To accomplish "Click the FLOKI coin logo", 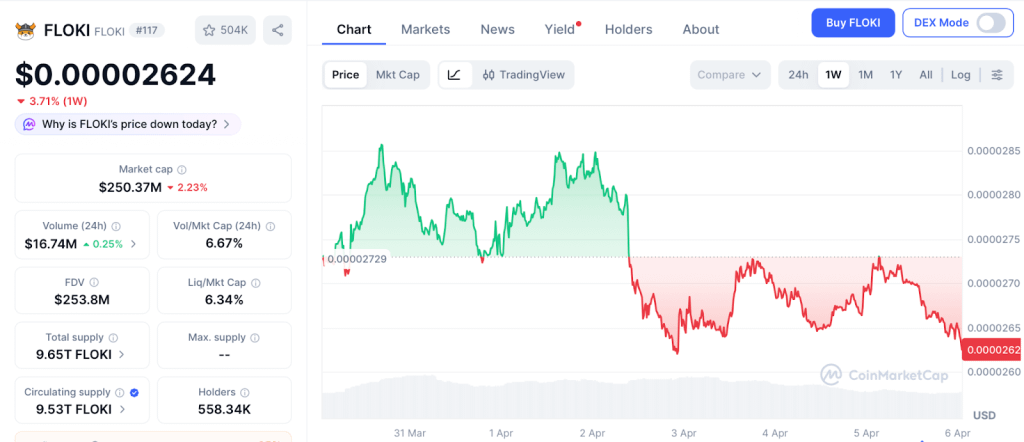I will tap(25, 31).
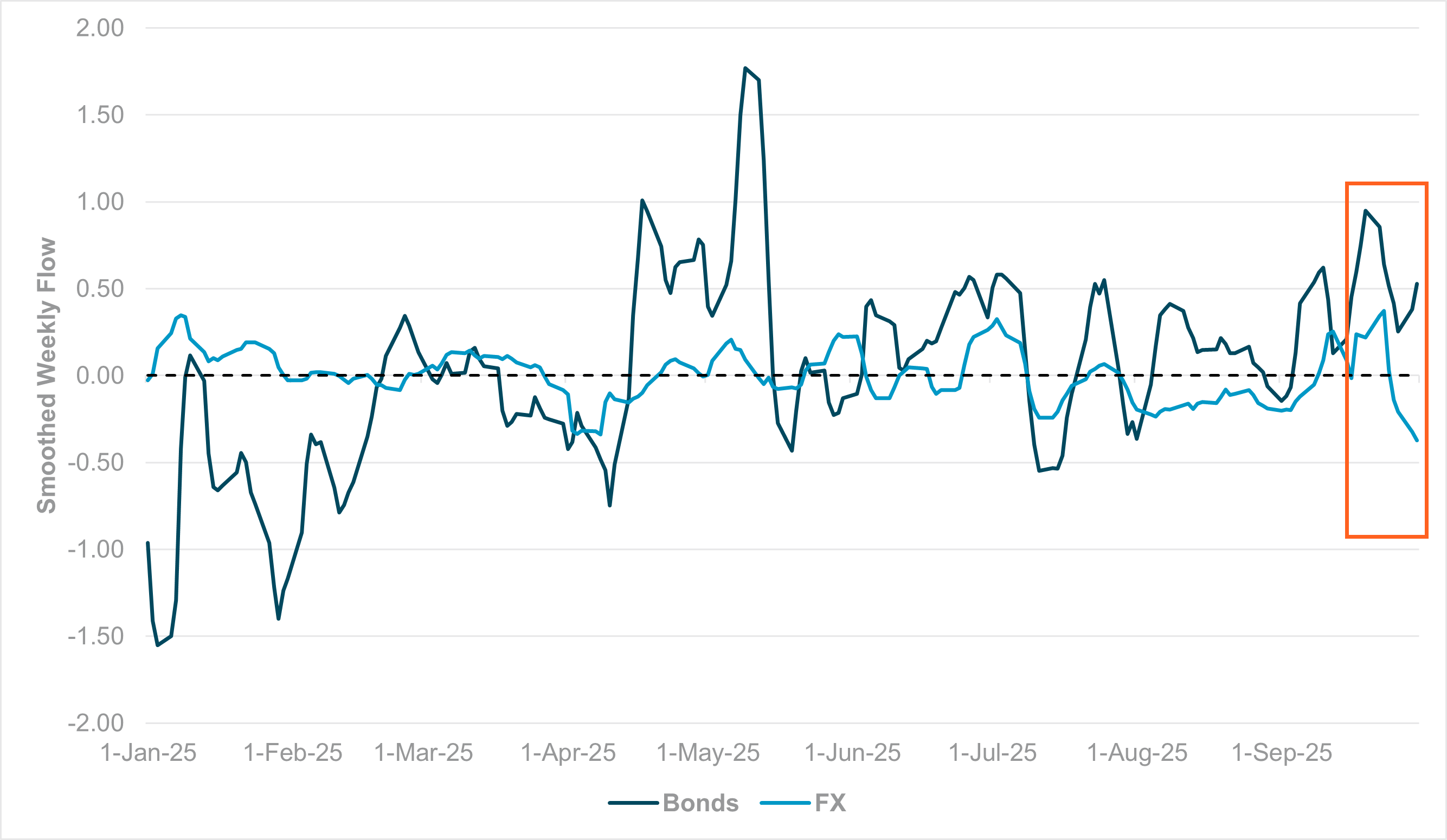Select the -1.00 y-axis label
The width and height of the screenshot is (1447, 840).
tap(96, 550)
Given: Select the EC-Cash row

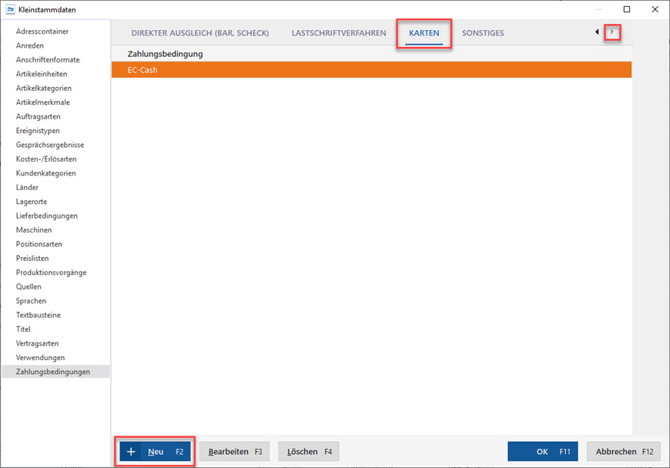Looking at the screenshot, I should [x=371, y=70].
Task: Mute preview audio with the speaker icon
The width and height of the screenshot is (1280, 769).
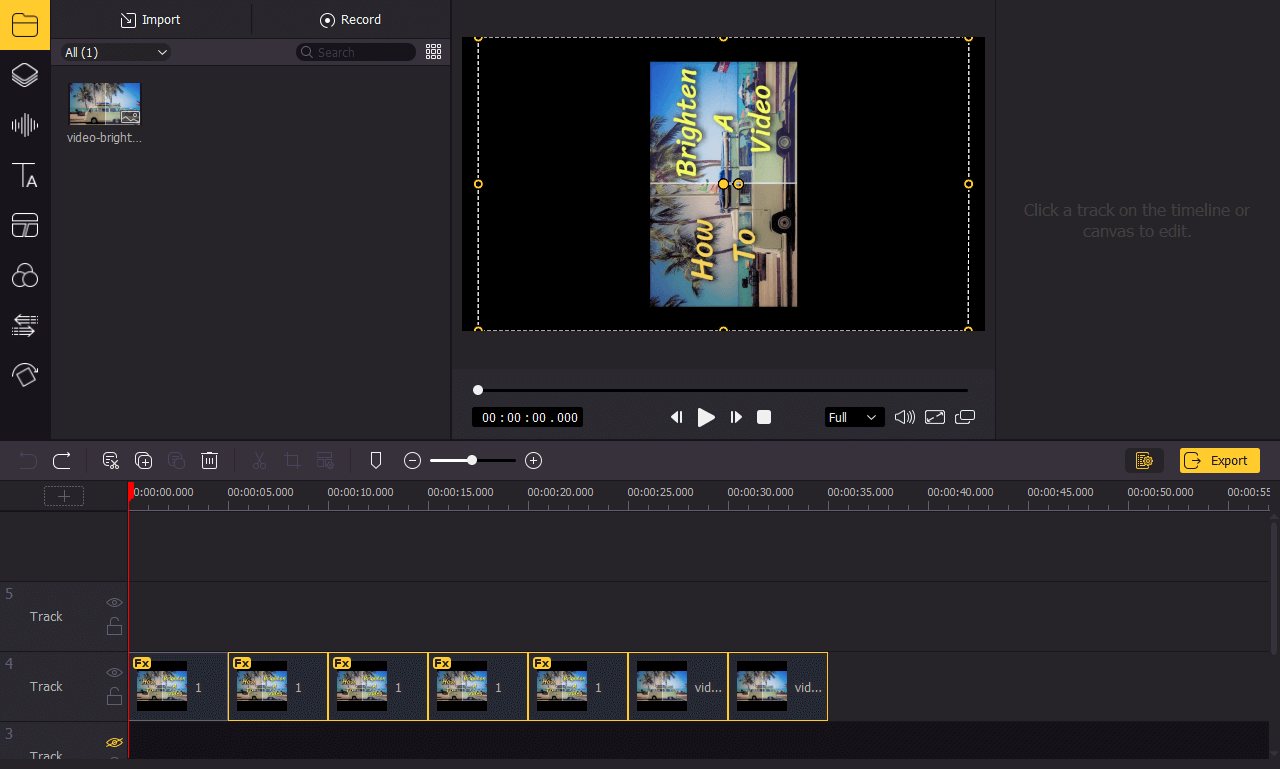Action: coord(904,417)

● ● ● ●

**What is required**
Set down the line containing "The width and height of the screenshot is (1280, 769)." and every line after it up to the end of the material, exactly as written, but not the pictures.

**Solution to this problem**
The width and height of the screenshot is (1280, 769).
Action: coord(904,417)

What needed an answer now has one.